Aufgabendetails
An wen sollen sich laut der Theaterankündigung alle wenden, die eine Reise per Teleport benötigen?

Lesetext
******

# Theateraufführung: Der Wald im Eschental oder zuviel des Schlafs



## Hildegard_Sprigglespruxx (2. März 2009)

*Hört, Hört!!
Ihr tapferen Recken und holden Fröileins!!!*

Seid herzlichst eingeladen einen Abend die Magie des Theaters zu erleben, euch entführen zu lassen aus dem Alltag, hinein in das Geheimnis der Theaterwelt ...

*... mit der Erstaufführung von „Der Wald im Eschental oder zuviel des Schlafs" des kleeeeiiiinen Theaters!!!*

Eine Truppe von Wanderschauspielern hat im sagenumwobenen Wald im Eschental Zuflucht gefunden. Aus Wut über ihr Stück hat man sie aus der Stadt gejagt, den Großteil ihrer Kostüme und Kulissen verbrannt, und so steht die Truppe vor dem Nichts. Umgeben von den geheimnisvollen Geräuschen des Waldes proben sie ein neues Stück, das alles bisher Dagewesene in den Schatten stellen soll.

Der Vorhang hebt sich
*am Samstag den siebten Tag des Märzens
zur siebten Abendstunde
im Eschental *(in der Nähe von Maestras Posten).

Froh wären wir um einen Jäger, der sich verlässlich um den Wolf kümmert, der uns ab und zu besucht. Alle die eine Reise per Teleport benötigen, wenden sich vertrauensvoll an Louîs (mit einem Dächle über dem i), ebenso Leute, die bei der Reise helfen können.

******

Datenzeilen
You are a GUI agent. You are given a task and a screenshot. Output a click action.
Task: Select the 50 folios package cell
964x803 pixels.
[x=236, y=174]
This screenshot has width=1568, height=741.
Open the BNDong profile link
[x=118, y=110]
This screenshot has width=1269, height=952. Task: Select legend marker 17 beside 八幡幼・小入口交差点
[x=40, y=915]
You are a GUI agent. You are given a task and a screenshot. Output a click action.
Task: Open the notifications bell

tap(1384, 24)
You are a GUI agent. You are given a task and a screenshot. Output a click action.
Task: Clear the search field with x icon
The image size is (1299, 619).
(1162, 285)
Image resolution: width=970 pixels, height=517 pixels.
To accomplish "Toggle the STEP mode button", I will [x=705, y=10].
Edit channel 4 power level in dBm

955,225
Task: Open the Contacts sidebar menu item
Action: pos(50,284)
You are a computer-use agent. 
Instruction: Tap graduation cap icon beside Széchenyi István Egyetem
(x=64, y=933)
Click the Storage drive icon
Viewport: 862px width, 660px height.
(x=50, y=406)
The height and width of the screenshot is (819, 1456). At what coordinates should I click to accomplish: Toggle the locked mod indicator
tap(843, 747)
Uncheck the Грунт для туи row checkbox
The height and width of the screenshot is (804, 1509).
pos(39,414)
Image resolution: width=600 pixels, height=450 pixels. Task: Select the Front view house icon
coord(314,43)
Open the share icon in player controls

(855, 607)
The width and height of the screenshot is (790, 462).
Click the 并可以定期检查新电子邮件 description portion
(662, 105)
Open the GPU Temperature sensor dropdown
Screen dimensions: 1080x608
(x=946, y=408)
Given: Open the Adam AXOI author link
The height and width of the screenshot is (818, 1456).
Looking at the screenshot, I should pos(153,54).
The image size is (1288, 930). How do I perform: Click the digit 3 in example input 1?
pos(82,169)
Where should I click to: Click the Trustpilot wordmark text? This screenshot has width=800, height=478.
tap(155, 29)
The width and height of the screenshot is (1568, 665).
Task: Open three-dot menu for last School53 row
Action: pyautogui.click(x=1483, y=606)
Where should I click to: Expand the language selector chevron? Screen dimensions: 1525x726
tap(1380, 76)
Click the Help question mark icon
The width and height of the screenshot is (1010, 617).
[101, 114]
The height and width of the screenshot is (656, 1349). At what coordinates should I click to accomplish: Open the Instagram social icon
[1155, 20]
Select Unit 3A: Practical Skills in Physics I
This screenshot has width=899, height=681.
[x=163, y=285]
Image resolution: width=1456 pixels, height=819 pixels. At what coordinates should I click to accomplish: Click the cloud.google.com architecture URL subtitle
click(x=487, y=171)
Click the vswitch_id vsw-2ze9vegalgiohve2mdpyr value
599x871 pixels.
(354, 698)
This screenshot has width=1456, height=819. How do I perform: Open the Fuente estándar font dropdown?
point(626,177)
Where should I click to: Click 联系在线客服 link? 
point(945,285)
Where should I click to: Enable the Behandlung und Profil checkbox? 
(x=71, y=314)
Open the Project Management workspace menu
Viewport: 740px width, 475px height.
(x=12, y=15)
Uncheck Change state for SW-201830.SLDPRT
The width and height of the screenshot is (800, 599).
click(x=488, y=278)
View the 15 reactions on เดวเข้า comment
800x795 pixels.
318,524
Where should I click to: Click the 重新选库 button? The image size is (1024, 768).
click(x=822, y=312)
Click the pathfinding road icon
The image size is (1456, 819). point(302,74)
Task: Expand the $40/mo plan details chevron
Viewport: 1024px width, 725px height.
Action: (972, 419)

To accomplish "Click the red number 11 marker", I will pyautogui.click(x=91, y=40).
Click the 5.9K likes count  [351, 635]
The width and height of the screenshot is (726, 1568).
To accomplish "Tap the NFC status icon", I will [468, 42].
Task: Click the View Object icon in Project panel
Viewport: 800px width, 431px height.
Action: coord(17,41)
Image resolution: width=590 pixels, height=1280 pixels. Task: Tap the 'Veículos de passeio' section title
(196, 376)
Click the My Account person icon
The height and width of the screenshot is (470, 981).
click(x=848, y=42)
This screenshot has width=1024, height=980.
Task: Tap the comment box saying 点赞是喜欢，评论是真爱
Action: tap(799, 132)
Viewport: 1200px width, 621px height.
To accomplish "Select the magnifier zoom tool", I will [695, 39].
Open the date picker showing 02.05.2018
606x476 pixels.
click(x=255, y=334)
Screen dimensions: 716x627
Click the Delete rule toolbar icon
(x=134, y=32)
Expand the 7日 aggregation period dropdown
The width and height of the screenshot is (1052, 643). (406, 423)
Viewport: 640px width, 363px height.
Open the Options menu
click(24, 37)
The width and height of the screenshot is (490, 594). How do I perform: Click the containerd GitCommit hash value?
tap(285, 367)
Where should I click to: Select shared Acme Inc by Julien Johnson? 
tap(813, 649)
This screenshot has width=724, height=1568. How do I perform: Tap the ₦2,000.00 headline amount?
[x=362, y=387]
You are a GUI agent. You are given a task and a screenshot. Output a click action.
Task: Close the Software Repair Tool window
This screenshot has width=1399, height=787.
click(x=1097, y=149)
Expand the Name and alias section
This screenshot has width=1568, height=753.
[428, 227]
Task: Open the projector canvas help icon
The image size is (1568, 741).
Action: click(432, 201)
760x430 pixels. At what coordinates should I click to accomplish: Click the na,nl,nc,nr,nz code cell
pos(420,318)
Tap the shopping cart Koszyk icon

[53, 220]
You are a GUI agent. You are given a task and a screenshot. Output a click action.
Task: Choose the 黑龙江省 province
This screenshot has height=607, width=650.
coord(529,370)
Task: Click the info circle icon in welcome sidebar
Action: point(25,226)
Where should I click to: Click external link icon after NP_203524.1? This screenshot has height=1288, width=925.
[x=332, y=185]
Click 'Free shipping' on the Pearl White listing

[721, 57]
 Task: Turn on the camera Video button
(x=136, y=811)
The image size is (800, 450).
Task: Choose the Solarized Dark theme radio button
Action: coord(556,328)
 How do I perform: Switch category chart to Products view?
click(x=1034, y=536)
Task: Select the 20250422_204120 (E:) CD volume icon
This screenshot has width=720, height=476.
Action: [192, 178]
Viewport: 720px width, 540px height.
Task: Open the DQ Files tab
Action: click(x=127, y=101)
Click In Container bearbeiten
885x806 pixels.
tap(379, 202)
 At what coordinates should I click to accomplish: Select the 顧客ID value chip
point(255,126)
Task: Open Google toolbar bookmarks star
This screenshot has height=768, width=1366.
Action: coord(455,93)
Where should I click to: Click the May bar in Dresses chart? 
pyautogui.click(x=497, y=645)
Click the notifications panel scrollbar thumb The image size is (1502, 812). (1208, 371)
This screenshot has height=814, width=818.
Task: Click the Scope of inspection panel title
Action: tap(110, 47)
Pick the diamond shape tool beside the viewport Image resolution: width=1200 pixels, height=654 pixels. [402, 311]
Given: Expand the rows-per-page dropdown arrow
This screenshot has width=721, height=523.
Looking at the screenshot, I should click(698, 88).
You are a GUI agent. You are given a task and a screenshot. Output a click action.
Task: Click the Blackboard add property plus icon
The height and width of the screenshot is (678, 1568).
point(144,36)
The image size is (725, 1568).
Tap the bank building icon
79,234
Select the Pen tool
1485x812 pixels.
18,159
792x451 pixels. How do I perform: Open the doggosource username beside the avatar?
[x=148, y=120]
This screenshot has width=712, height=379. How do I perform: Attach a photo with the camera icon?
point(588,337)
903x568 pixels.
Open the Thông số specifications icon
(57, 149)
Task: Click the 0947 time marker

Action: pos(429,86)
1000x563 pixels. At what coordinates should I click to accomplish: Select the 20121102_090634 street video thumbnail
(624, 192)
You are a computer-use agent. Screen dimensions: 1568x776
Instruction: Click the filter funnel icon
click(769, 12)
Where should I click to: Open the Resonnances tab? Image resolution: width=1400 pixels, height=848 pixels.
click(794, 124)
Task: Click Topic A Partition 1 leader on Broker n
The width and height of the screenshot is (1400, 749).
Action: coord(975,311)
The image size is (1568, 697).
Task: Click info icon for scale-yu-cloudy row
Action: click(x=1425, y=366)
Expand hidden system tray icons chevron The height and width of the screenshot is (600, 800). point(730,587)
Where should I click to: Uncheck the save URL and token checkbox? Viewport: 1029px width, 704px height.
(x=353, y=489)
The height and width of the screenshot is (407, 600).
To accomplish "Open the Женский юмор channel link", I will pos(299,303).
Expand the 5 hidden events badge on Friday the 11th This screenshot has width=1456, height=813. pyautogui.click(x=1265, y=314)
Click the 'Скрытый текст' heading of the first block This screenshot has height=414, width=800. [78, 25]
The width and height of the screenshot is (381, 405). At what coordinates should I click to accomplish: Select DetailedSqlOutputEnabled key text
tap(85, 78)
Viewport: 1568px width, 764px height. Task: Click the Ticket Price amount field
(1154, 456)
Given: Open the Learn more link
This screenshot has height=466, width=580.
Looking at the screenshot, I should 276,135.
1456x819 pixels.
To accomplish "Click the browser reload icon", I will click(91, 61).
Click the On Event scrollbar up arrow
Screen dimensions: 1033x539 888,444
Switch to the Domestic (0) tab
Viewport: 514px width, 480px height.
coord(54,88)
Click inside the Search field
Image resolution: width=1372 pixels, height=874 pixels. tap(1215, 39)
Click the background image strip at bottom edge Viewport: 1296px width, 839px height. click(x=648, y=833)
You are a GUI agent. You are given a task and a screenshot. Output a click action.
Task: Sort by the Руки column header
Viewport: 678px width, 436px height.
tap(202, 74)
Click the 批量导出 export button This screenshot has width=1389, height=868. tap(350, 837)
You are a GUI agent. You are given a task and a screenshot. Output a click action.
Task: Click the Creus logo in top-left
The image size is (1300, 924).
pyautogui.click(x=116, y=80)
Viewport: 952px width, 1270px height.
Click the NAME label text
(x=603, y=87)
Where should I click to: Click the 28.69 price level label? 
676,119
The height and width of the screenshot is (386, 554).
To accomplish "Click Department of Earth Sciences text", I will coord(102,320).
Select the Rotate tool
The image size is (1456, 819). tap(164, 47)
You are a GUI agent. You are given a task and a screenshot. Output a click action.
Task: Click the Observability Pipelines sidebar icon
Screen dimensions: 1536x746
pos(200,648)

******

Schriftliche Lösung
An Louîs.